WWU MS students with a focus in cell and molecular biology develop skills not just in lab work, but in doing cutting edge science. Their research both expands the realm of what we know about the inner workings of cells – the building blocks of life - and also applies that knowledge to critical problems in society, from biodegradable plastics, to aging and neurodegeneration, to plant pollination, to conservation biology and now COVID-19. These students need your help to continue their research this summer!
Recently, many graduates and students from Biology’s MS and BS programs and have worked at Northwest Laboratories, in Bellingham, WA, helping run the lab procedures to test for COVID-19. As NW Labs developed and expanded their testing procedures in Spring 2020, these students applied the knowledge gained at WWU to help make that process successful. At the same time, they gained valuable experience in real-world cell and molecular biology work. NW labs has processed over 1.6 million COVID-19 tests from all across the country, helping to track and control the spread of the pandemic. Check out the webinar on their success: https://alumni.wwu.edu/event/story-pandemic-partnership
Above: A WWU grad running a robotic pipettor to help speed up the processing of Covid-19 samples.

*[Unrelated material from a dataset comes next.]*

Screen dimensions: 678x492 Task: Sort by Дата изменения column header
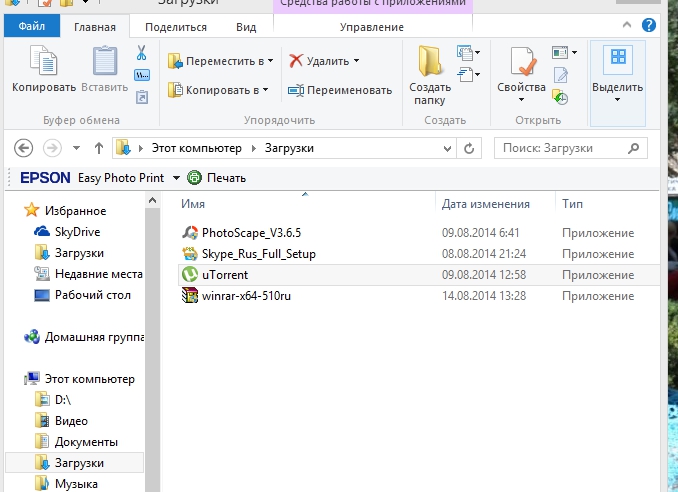[485, 204]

Help us support our students as they do research over the summer! Our cell and molecular biology graduate students play critical roles in our department. Though our grad students have teaching assistantships during the year, their summer research remains unfunded, meaning they often have to take second jobs on top of their fulltime research positions or have to extend their graduate studies to complete their thesis research for graduation.
Summer fellowship funding helps these students focus on their research without the distraction of having to work outside of Western just to make ends meet. Our goal is to provide summer fellowships ($5000/student) and research grants (up to $1000/student) for four to five Biology grad students whose projects are grounded in cell and molecular biology research. Interested in starting your own research fellowship for a student at $5,000? Make a gift of that amount or contact Amber.Asbjornsen@wwu.edu to discuss support options!
As biology professor Dr. Nick Galati knows, “anything that we can do to support summer research for graduate students will both build their skills and allow them to take those skills into the professional world." So please help us make these uninterrupted research opportunities a reality for our graduate students!
Above: The quickly expanded NW pathology lab full of Western students and grads and the map of sites across the country sending them samples for Covid-19 testing
From Our Students:
“The skillset I’ve learned during my time at Western has really allowed me to play my part in helping people affected by this pandemic. I’ve been able to apply what I’ve learned in both my undergraduate and graduate career” - David Burgdorf (Biology Grad Student, Dr. Anu Singh-Cundy’s Lab)
“Western allowed me to use similar leadership skills, as an undergrad, TA-ing labs and then in research, that I have now been able to apply here as a supervisor” - Alexandra Putzier (Biology BS ’18; NW Labs Molecular Team Supervisor)
“Working at Northwest Labs has definitely solidified my goal to be involved in and pursue science….It showed not only the importance of science but the individual impact I can make as a scientist.” - Aliki Valdes (Biology BS ‘20)
"Through the opportunities afforded to me as a WWU Biology Graduate Student and as a technician at Northwest Labs I have been able to develop as a well-rounded scientist with a specialized molecular skillset while also supporting my community" - Ben Haagen (M.S Candidate & TA)
Left: Kerry Roberts-Nygren (Biology BS, MCB emphasis ’20, NW Pathology) performing RT-PCR in the Lee Lab Middle: Dr. Lee’s Lab at the Allen Institute Right: Sam Ernest (Biology MS ’20) examining cells in the Lee Lab
Thank you for considering supporting these dedicated, motivated students. Their efforts are helping to make the world a better place as they unlock the secrets of the cell.